• Task instructions
Search the records for lines with the word "agent" and copy each match.

Collected data

■ ■ ■

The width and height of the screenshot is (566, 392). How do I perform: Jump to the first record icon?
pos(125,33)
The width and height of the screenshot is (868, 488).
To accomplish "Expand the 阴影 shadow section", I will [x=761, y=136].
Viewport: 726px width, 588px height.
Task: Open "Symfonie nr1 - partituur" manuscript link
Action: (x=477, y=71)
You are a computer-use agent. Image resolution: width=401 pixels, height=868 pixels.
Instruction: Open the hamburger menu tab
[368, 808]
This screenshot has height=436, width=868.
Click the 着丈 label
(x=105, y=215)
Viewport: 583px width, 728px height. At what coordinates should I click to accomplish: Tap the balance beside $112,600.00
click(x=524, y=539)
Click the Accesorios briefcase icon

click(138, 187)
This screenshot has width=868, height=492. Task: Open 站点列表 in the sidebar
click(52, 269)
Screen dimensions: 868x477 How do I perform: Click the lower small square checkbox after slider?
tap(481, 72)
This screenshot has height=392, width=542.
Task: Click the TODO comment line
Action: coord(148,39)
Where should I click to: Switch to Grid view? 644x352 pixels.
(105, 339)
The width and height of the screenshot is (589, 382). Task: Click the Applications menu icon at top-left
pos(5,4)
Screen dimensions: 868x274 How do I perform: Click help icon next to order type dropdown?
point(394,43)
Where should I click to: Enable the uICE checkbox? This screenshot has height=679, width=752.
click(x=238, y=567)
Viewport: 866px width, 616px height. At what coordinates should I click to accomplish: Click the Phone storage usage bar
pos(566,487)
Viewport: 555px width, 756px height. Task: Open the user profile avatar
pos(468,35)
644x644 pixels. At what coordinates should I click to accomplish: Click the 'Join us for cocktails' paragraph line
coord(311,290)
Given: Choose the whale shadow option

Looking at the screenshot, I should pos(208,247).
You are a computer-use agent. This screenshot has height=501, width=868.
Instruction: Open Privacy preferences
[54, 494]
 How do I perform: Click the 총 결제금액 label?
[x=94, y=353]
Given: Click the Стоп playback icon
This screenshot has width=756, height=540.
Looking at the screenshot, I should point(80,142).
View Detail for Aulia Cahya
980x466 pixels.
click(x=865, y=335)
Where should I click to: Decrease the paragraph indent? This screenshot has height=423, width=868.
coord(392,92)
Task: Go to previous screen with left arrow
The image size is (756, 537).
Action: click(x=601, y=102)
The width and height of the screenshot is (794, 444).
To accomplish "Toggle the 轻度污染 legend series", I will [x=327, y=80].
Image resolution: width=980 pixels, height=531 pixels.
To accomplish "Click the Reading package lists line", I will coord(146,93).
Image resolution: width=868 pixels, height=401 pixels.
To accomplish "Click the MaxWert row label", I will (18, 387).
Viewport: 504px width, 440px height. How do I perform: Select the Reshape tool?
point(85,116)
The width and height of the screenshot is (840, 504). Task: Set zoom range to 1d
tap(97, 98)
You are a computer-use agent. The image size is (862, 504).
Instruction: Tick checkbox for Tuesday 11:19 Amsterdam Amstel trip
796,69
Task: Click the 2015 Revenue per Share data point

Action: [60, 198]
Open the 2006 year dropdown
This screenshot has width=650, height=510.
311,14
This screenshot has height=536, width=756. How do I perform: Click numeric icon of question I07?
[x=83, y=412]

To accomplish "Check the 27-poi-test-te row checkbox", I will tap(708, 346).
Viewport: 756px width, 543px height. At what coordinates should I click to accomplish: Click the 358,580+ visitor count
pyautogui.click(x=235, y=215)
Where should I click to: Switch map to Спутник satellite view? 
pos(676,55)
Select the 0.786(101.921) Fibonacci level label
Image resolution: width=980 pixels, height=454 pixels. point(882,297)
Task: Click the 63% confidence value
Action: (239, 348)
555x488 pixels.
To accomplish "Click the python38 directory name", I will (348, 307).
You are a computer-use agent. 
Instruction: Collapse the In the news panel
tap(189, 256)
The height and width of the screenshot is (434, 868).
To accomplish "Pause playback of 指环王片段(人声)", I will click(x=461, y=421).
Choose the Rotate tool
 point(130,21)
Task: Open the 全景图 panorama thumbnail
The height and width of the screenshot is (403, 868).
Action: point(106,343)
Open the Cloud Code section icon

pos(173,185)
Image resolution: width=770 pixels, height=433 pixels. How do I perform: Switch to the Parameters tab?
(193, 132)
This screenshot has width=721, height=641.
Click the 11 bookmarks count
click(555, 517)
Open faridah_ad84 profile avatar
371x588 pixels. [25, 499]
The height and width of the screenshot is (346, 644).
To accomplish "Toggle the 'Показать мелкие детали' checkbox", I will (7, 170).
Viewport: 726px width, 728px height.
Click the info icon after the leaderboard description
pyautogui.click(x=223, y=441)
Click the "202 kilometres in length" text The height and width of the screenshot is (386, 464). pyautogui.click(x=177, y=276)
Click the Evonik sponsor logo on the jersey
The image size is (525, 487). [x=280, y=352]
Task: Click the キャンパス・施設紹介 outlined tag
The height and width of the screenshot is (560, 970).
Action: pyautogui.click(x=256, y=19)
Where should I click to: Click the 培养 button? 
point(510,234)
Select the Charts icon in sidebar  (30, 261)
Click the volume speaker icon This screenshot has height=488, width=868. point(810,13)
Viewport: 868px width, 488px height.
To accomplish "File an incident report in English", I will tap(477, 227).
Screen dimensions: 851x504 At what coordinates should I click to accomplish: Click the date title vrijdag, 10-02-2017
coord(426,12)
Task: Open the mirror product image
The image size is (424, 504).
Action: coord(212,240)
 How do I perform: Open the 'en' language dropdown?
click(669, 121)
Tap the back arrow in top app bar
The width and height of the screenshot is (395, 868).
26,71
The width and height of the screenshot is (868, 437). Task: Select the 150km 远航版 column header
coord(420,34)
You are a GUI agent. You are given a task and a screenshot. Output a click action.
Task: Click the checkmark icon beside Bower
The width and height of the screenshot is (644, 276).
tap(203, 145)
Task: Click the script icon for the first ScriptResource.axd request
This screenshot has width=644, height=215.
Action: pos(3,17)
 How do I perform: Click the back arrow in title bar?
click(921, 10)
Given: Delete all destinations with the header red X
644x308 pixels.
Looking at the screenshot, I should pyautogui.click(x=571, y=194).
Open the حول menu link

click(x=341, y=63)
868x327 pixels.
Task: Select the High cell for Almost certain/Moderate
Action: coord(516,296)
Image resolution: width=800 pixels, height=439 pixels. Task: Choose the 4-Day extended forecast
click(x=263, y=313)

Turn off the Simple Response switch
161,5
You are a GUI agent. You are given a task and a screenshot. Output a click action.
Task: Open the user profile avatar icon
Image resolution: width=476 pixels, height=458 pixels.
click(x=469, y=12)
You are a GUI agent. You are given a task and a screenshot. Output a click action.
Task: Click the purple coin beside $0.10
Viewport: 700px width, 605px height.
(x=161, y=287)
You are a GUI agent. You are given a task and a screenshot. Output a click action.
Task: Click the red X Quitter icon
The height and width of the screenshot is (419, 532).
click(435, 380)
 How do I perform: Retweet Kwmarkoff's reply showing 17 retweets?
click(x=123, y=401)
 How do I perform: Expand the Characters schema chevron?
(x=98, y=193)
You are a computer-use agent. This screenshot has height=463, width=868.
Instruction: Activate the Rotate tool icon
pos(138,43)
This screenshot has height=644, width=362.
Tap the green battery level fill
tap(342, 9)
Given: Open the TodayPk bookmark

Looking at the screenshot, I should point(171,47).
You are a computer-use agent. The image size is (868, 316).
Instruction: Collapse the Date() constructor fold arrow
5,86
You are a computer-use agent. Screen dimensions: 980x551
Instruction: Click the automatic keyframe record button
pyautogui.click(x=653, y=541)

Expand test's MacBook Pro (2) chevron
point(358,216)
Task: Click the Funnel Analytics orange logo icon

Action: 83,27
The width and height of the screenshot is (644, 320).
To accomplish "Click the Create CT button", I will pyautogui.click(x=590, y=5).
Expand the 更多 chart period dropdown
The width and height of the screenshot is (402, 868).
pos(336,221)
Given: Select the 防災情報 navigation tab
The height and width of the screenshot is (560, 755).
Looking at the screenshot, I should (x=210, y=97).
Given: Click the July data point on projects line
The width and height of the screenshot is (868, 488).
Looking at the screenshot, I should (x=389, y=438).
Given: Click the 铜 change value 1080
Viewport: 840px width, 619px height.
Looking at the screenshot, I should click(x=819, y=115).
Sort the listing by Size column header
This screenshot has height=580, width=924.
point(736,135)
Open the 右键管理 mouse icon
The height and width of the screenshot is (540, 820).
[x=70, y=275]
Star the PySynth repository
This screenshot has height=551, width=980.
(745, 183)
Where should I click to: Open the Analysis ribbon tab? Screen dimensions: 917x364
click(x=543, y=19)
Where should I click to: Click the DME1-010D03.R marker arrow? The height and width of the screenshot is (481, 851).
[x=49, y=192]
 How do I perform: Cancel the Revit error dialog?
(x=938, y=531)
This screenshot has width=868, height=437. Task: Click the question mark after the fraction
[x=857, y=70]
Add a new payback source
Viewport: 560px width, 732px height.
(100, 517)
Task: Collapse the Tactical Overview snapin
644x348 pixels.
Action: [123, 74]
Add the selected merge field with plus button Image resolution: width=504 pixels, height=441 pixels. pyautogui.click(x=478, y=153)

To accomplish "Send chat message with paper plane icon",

■ ■ ■

• Reply
You are a computer-use agent. Image resolution: width=401 pixels, height=868 pixels.
You are a computer-use agent. This screenshot has height=501, width=868.
You are a computer-use agent. The image size is (862, 504).
You are a computer-use agent. 
You are a GUI agent. You are given a task and a screenshot. Output a click action.
You are a GUI agent. You are given a task and a screenshot. Output a click action.
You are a GUI agent. You are given a task and a screenshot. Output a click action.
You are a GUI agent. You are given a task and a screenshot. Output a click action.
You are a computer-use agent. This screenshot has height=463, width=868.
You are a computer-use agent. The image size is (868, 316).
You are a computer-use agent. Screen dimensions: 980x551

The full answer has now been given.